Abstract

A Model for Implementing a Vitamin D3 Regimen in a Skilled Nursing Facility

Michael Gloth F, Jennifer Coates, Kim Adams and Elizabeth Hidlebaugh

Purpose: To describe a process for implementing widespread Vitamin D3 supplementation in a skilled nursing home setting that didn’t require laboratory assessment and was acceptable in a state regulatory environment.

Methods: After a discussion with state officials, a chart review of all long-term care residents in a nursing home (The Chateau at Moorings Park) was conducted to identify risk factors noted in a review of medical literature for vitamin D deficiency.

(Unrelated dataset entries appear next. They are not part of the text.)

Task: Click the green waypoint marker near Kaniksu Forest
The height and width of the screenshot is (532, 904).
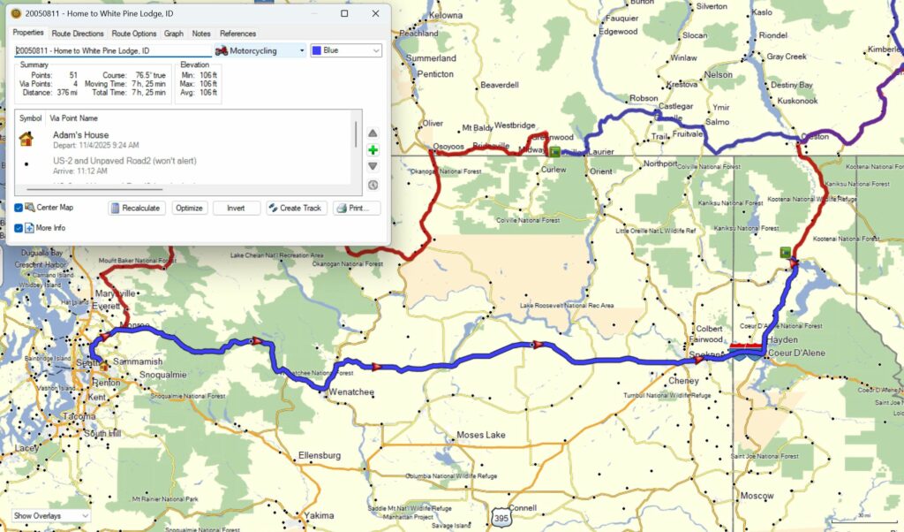Action: [x=785, y=253]
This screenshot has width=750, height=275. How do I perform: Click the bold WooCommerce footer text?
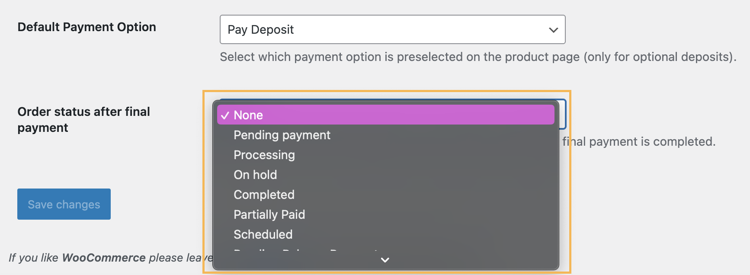(x=104, y=258)
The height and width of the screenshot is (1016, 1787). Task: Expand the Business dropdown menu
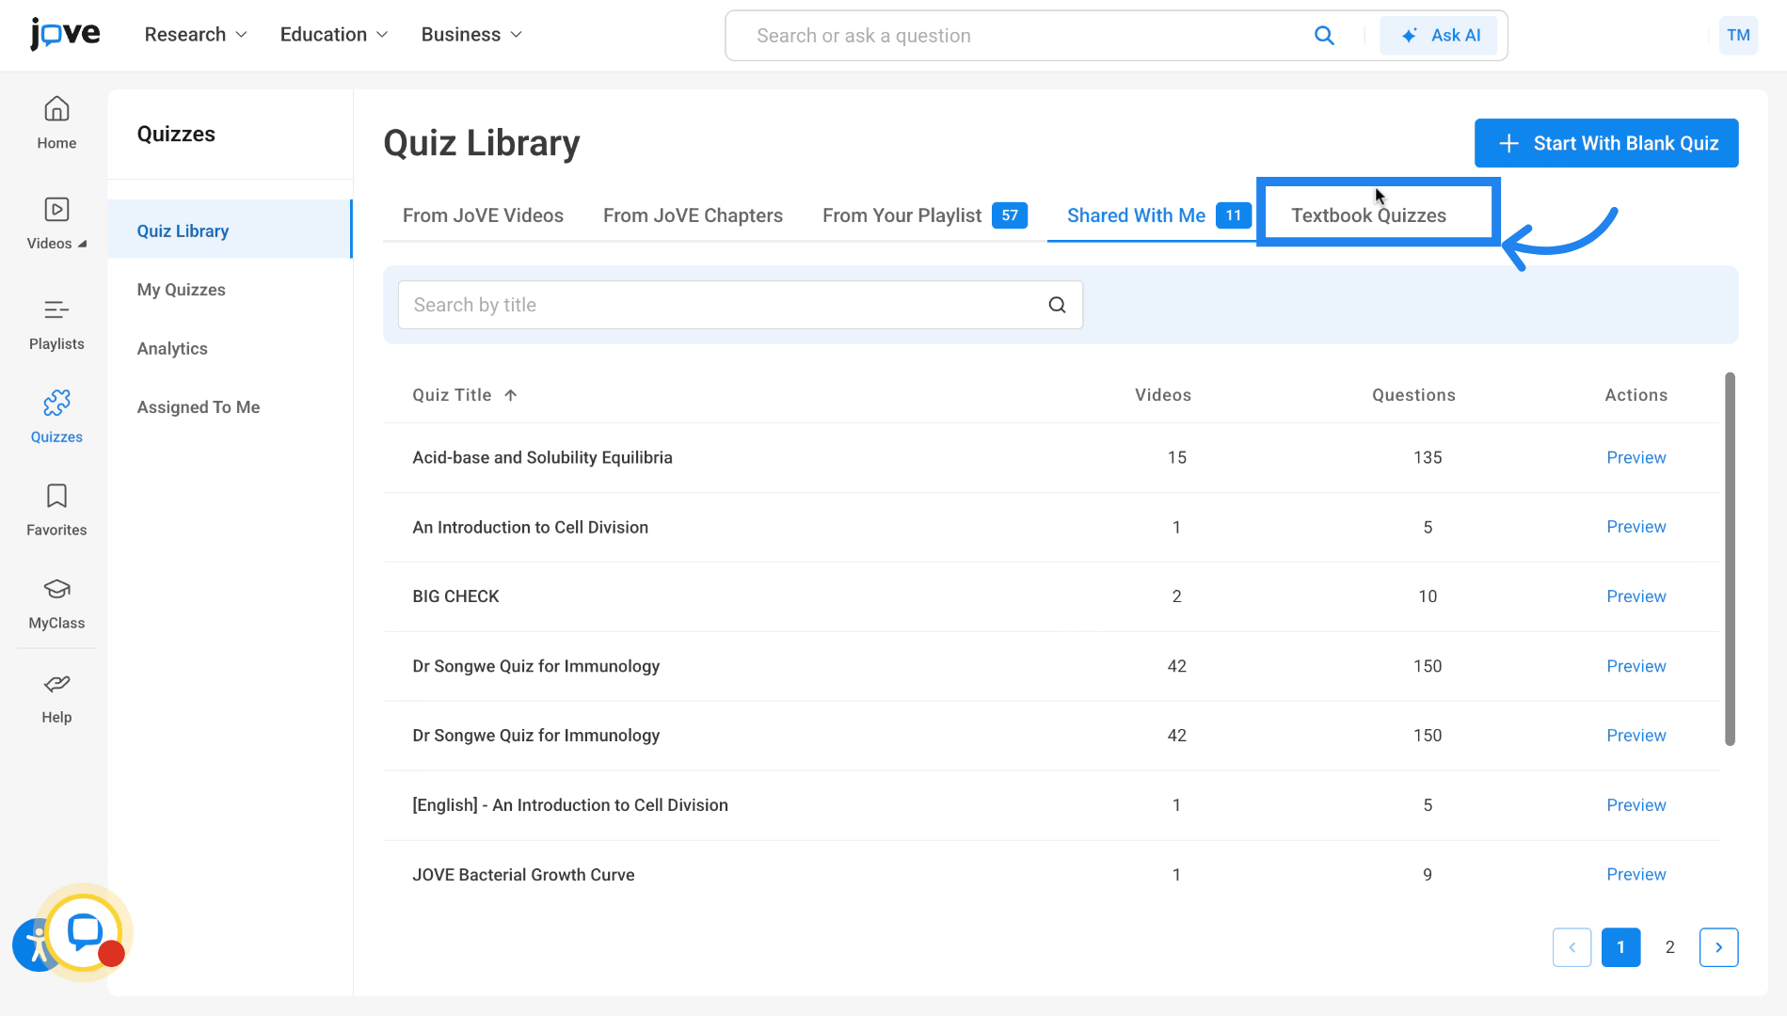tap(471, 35)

Data were also collected on whether or not the patient had been given a Vitamin D deficiency diagnosis, treated with Vitamin D and what dosage, and if there were 25-OH Vitamin D serum level evaluations.

Results: Seventy resident charts were reviewed. Thirty-two men and 38 women comprised the cohort evaluated. Hours of sunlight per day (60%), menopause (54%), and muscle weakness (69%) were found to be the most common risk factors present in this population and every patient met at least one risk factor. Also, four patients had a Vitamin D deficiency diagnosis and twenty patients were taking Vitamin D.

Conclusion: A screening process without facility-wide laboratory testing for Vitamin D status was acceptable to state regulators. All nursing home patients in this cohort were at risk for Vitamin D deficiency even though they may have had access to the sunshine outdoors. A process for facility-wide Vitamin D supplementation was successfully developed that was acceptable to state officials without requiring laboratory assessment of vitamin D status from every resident. Even so, the process was inconvenient and time-consuming. If these findings are replicated in other facilities, it may be reasonable recognize a sufficiently high risk of vitamin D deficiency in nursing homes and accept facility-wide vitamin D supplementation. Our report supports such a practice while not compromising the principles of individualized medical care in the nursing home environment.